-- ASSIGNMENT --
Go through the records and give the number of lines that include "every", with nothing else.

-- WORKING DATA --
◇ ◇ ◇ ◇ ◇
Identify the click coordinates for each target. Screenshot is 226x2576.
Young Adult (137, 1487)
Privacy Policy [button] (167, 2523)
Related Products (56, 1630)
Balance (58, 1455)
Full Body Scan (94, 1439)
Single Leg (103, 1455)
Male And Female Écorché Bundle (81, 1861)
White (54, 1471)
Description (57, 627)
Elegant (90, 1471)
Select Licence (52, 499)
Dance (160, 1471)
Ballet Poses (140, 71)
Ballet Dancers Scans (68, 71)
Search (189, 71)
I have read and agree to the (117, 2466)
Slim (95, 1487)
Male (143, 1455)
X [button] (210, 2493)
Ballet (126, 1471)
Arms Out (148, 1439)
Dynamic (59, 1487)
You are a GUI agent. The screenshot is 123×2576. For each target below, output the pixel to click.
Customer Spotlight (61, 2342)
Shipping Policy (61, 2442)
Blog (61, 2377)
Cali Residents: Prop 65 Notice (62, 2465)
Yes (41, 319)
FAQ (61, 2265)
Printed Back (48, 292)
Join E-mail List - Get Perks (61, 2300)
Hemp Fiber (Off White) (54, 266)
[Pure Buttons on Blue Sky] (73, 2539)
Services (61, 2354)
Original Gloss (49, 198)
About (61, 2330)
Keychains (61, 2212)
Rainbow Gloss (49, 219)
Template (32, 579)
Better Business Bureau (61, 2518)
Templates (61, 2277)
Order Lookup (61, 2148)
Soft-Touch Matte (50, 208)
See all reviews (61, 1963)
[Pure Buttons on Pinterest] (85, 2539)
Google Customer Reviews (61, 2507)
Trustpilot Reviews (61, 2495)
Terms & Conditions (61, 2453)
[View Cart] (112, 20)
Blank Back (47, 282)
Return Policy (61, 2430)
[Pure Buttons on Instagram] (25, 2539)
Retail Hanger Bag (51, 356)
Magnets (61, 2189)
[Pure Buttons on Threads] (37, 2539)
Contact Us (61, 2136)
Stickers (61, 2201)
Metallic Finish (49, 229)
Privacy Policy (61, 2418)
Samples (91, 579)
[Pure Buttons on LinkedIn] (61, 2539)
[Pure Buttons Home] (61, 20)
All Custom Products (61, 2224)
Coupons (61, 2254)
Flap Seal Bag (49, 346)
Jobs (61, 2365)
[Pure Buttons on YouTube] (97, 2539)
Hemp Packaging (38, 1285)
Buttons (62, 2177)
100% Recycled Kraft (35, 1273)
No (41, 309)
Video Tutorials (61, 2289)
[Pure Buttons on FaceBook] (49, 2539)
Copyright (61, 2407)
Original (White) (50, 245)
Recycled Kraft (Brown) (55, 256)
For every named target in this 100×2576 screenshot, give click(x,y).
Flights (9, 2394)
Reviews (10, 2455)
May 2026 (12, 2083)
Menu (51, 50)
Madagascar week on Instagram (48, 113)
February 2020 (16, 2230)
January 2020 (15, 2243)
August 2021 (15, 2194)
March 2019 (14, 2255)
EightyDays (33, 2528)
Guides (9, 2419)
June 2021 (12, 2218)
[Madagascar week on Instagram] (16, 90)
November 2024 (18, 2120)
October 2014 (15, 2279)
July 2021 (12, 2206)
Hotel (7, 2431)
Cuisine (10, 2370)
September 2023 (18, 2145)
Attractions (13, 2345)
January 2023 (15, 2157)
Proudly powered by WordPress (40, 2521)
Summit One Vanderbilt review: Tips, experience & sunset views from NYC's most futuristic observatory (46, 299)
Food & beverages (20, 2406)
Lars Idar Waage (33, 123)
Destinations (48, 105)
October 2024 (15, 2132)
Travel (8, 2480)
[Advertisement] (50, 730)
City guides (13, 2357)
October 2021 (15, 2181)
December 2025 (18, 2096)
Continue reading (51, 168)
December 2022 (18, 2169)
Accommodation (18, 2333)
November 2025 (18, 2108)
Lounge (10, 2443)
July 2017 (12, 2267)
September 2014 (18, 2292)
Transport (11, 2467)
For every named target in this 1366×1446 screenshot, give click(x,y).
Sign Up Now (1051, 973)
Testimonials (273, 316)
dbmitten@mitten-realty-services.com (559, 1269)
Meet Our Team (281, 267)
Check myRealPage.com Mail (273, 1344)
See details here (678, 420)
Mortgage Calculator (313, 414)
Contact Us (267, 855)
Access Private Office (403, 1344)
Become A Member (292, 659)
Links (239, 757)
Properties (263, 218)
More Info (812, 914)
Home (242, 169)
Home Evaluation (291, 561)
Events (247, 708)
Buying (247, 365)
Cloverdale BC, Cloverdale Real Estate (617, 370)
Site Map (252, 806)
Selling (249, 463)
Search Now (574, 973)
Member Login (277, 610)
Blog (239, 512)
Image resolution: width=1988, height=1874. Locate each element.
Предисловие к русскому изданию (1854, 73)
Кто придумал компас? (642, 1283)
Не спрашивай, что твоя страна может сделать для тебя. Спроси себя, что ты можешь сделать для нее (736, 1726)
◇ ◇ ◇ ◇ ◇
-- REPLY --
2